[[ Supplied data, beginning ]]

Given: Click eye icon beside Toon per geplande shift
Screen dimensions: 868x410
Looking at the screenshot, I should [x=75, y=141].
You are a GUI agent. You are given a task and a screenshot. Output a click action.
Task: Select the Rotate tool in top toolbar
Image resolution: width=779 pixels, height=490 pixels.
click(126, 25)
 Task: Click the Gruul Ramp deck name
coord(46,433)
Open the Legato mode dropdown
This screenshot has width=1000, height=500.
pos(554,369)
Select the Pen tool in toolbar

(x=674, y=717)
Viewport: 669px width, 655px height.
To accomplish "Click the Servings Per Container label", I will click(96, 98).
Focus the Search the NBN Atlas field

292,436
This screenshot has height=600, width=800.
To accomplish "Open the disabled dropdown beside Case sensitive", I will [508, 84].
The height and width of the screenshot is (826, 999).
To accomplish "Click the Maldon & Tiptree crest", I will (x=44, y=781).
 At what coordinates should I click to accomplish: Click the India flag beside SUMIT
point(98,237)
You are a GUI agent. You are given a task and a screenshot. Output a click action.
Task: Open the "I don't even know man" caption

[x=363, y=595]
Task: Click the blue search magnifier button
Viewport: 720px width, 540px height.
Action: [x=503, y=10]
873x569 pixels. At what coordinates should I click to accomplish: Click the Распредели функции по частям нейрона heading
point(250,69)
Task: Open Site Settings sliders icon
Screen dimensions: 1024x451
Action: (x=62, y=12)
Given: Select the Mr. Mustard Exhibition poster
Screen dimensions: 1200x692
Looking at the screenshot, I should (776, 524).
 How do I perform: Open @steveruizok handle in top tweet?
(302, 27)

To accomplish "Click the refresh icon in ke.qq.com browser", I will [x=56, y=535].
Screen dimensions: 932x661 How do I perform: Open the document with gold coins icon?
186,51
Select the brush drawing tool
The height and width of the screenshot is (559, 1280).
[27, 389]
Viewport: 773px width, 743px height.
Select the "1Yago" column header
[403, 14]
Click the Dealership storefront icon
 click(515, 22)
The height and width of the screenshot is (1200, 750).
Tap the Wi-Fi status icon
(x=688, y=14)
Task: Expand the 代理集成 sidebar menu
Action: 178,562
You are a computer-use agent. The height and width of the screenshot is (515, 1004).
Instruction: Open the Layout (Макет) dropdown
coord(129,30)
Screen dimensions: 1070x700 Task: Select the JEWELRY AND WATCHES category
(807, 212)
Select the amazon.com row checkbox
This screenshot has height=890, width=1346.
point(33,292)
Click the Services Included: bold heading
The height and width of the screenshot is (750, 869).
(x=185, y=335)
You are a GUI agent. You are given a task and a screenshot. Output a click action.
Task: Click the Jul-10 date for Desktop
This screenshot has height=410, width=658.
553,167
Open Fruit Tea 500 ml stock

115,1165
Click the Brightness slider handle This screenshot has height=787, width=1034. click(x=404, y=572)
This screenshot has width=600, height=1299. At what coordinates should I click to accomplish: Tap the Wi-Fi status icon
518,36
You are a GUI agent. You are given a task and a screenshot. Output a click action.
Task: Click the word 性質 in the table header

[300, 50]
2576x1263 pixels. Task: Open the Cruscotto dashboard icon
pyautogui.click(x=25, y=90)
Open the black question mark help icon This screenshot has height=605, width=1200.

[[ Supplied data, end ]]

**Action item**
Print, exactly and only, the lines running from the one with "Task: Click the word 性質 in the table header" to the end of the data above.

**Reply to the task**
Task: Click the word 性質 in the table header

[300, 50]
2576x1263 pixels. Task: Open the Cruscotto dashboard icon
pyautogui.click(x=25, y=90)
Open the black question mark help icon This screenshot has height=605, width=1200.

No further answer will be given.